--- Dataset records Enclosed Below ---

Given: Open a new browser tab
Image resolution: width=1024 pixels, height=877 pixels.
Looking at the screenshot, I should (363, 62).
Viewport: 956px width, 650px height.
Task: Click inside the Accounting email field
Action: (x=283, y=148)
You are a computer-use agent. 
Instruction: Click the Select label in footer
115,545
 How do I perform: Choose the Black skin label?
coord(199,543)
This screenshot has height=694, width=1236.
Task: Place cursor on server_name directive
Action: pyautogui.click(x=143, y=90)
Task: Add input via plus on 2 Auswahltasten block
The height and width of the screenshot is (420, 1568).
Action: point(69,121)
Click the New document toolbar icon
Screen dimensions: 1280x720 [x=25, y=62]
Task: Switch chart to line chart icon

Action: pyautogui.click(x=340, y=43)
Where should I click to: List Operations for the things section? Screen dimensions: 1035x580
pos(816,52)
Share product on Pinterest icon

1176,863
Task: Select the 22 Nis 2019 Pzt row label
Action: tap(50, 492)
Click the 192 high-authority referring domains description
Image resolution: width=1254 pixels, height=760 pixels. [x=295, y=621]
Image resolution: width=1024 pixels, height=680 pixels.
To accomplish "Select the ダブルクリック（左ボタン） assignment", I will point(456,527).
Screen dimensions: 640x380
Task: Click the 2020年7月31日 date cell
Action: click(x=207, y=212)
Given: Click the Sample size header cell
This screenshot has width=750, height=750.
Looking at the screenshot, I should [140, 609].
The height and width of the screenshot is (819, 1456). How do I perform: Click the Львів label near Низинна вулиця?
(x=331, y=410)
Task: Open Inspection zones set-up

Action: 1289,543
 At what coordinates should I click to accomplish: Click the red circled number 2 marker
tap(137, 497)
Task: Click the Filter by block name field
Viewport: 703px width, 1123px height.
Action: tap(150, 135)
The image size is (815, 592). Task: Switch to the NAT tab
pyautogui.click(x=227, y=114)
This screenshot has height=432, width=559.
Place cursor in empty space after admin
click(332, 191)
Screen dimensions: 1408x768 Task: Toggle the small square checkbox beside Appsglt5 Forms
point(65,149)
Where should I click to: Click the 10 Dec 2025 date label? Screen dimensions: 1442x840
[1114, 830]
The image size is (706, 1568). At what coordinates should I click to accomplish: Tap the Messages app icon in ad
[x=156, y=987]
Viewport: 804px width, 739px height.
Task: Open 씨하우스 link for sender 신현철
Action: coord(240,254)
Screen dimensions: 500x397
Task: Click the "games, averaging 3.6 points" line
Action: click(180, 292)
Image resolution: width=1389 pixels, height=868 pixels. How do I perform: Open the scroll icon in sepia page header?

--- End of Enclosed Dataset records ---

▶ [Your goal]
Reproduce each line in the listing above that mentions the string "header".

▶ [Response]
Given: Click the Sample size header cell
Image resolution: width=1389 pixels, height=868 pixels. How do I perform: Open the scroll icon in sepia page header?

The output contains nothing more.